▶ WHAT THE TASK REQUIRES
Print the listing below verbatim, passing over each picture.

##########

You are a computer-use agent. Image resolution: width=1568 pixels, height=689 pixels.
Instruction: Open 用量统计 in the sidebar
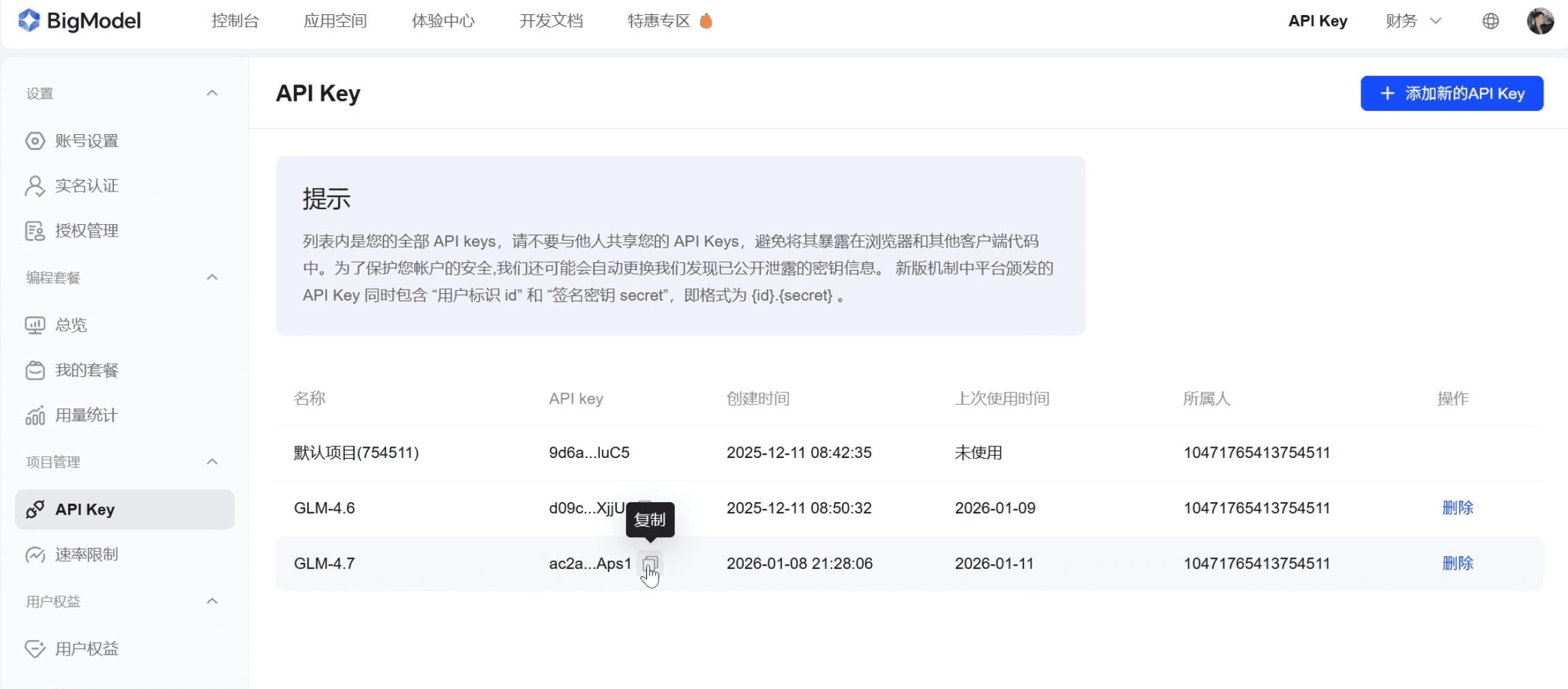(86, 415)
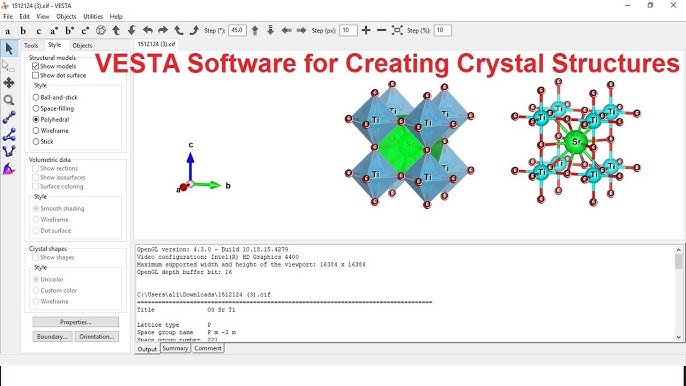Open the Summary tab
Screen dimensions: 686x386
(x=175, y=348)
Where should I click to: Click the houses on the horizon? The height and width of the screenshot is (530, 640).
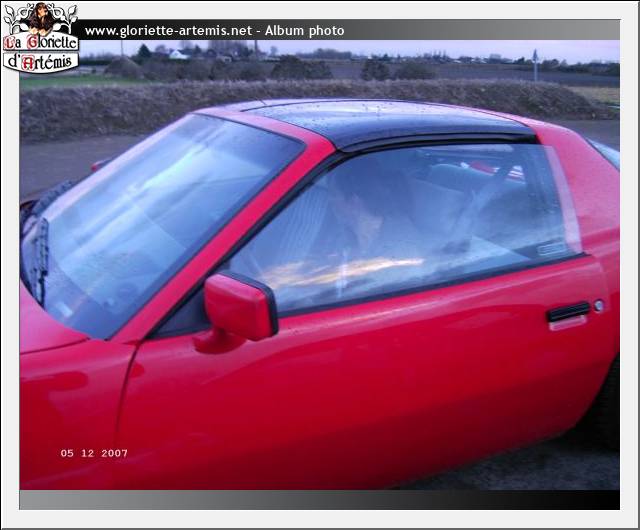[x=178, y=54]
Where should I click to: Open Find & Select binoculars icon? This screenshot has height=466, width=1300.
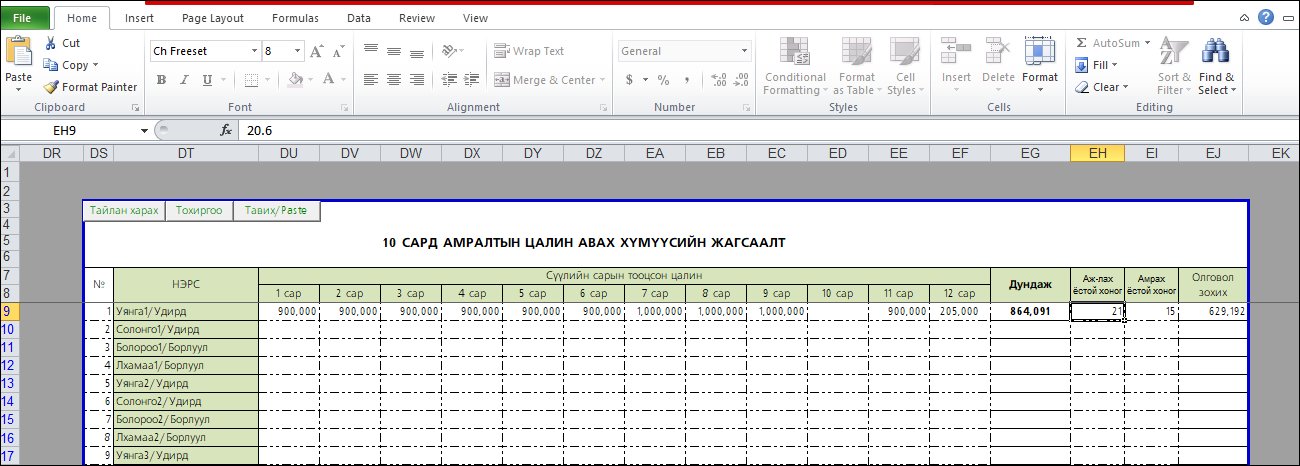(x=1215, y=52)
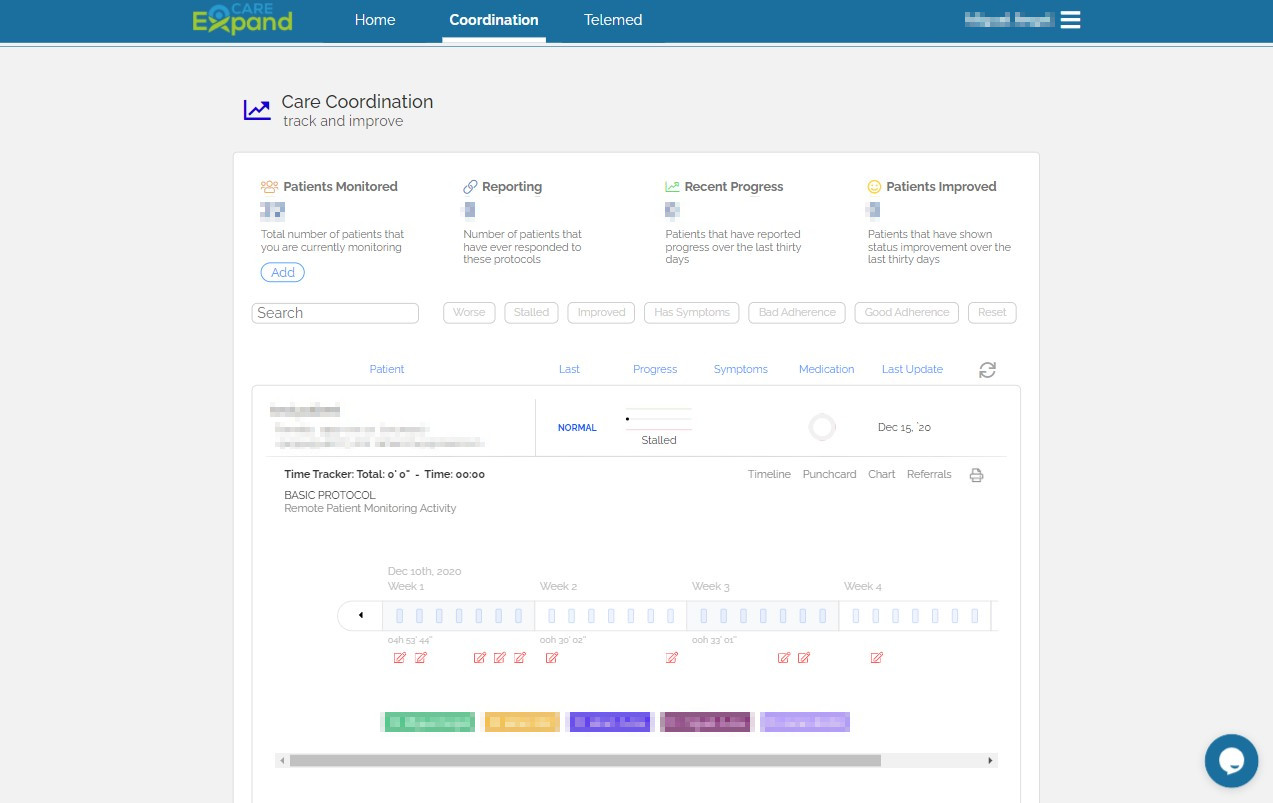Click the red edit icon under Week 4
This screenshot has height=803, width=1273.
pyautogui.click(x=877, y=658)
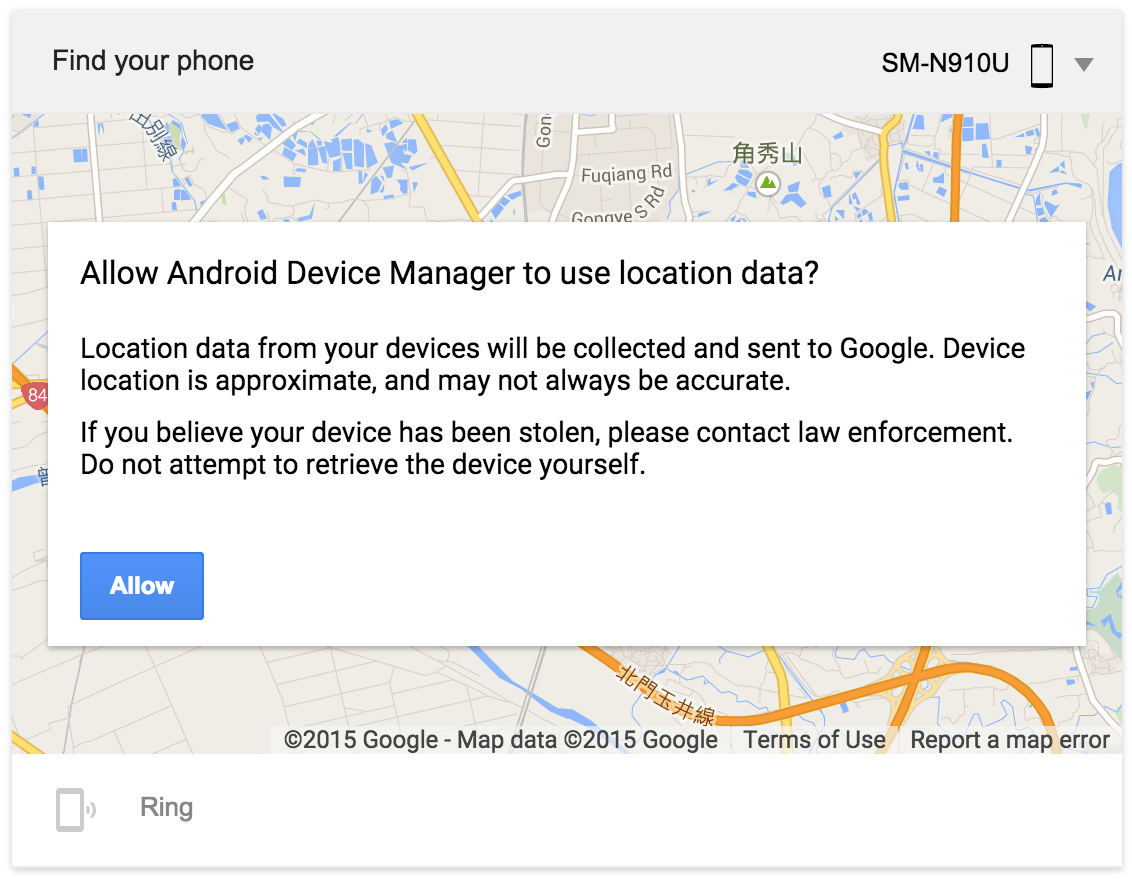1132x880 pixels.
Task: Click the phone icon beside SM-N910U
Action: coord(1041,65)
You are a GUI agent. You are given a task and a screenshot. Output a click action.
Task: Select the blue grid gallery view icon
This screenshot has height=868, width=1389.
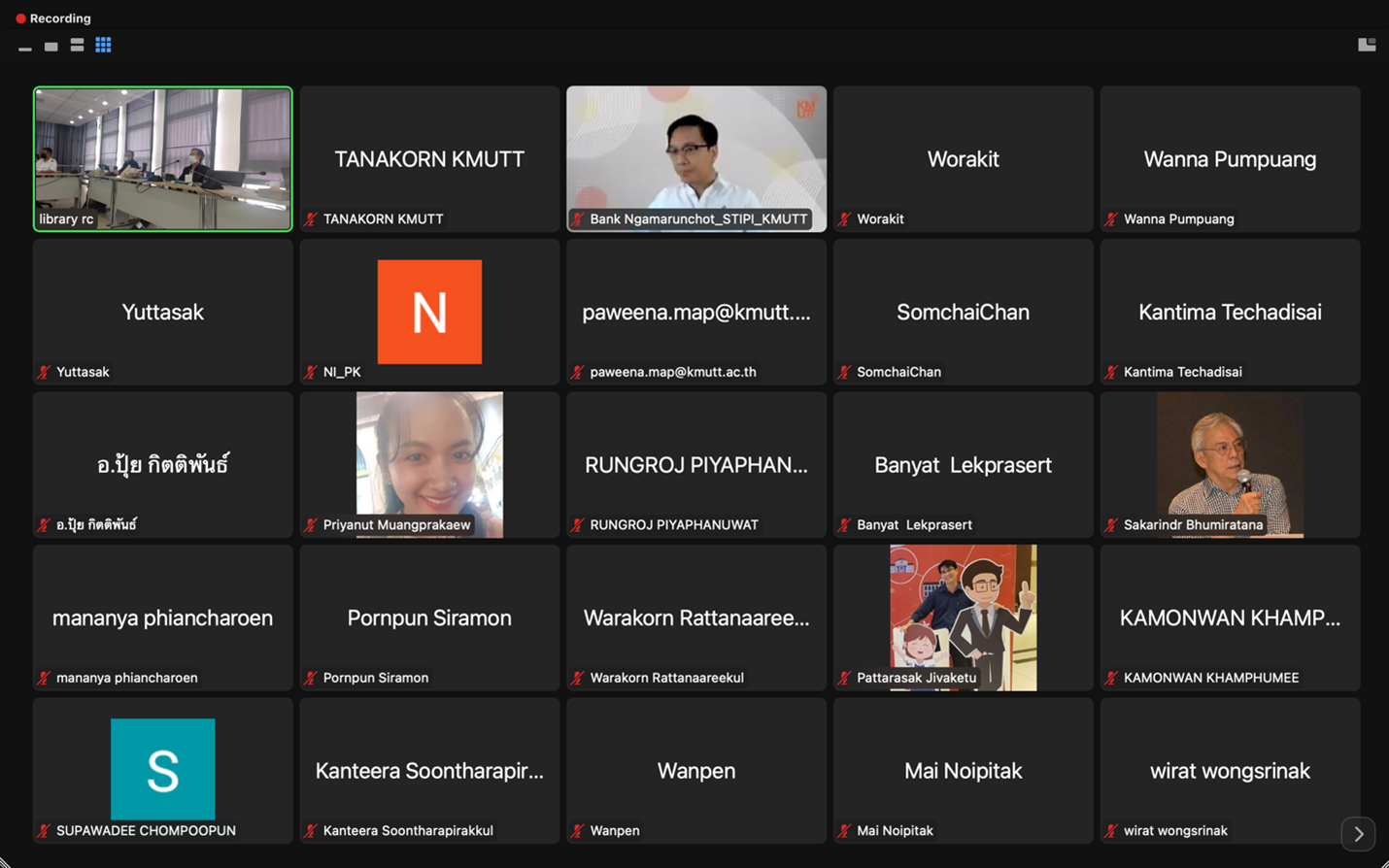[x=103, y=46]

##########

▶ ANSWER TO THE EXERCISE
You are a computer-use agent. Image resolution: width=1568 pixels, height=689 pixels.
Instruction: Open 用量统计 in the sidebar
(86, 415)
Open the Summary tab
Screen dimensions: 686x386
(x=175, y=348)
Where should I click to: Click the houses on the horizon? The height and width of the screenshot is (530, 640).
[x=178, y=54]
Where should I click to: Open Find & Select binoculars icon? This screenshot has height=466, width=1300.
(x=1215, y=52)
Click the red edit icon under Week 4
This screenshot has height=803, width=1273.
pyautogui.click(x=877, y=658)
1132x880 pixels.
Task: Click the phone icon beside SM-N910U
Action: coord(1041,65)
You are a GUI agent. You are given a task and a screenshot. Output a click action.
Task: Select the blue grid gallery view icon
This screenshot has height=868, width=1389.
[x=103, y=46]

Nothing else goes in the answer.